Abdominal Cocoon Syndrome: Two Cases of an Anatomical Abnormality

• Main Authors: Apostolos Sovatzidis, Eirini Nikolaidou, Anastasios Katsourakis, Iosif Chatzis, George Noussios
• Format: Article
• Language: English
• Published: Hindawi Limited 2019-01-01
• Series: Case Reports in Surgery
• Online Access: http://dx.doi.org/10.1155/2019/3276919

Introduction. Idiopathic sclerosing encapsulating peritonitis or abdominal cocoon syndrome (ACS) is a rare anatomical deformity characterized by the partial or complete encasement of the small intestine with fibrotic peritoneum. 193 cases have been described worldwide. The aim of this study is to present two cases of ACS successfully treated at the Surgical Clinic of the Agios Dimitrios General Hospital in Thessaloniki, Greece. Presentation of Cases. Two men (55 and 54 years old) presented to the emergency department complaining of abdominal pain, distension, constipation, nausea, and vomiting. Neither of these patients had any previous operations. The computed tomography scan of the first patient showed considerable distension of the small bowel, suggestive of internal herniation. The second case showed distention of the jejunum with no obvious cause. Both patients underwent emergency surgery.
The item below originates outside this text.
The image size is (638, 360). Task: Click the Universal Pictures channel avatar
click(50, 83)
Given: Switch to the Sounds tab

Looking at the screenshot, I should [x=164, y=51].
Intraoperatively, it was found that a fibrous membrane had completely covered the small intestine of the first patient and the jejunum and part of the large intestine of the second patient. Adhesiolysis and partial excision of the membrane were performed in both cases. Discussion. ACS is a rare cause of small bowel obstruction. Although conservative management with immunosuppressants and steroids has been described, surgical treatment is the gold standard. Conclusion. Preoperative clinical suspicion of this disease can help determine the diagnosis and protect surgeons from intraoperative “surprises”.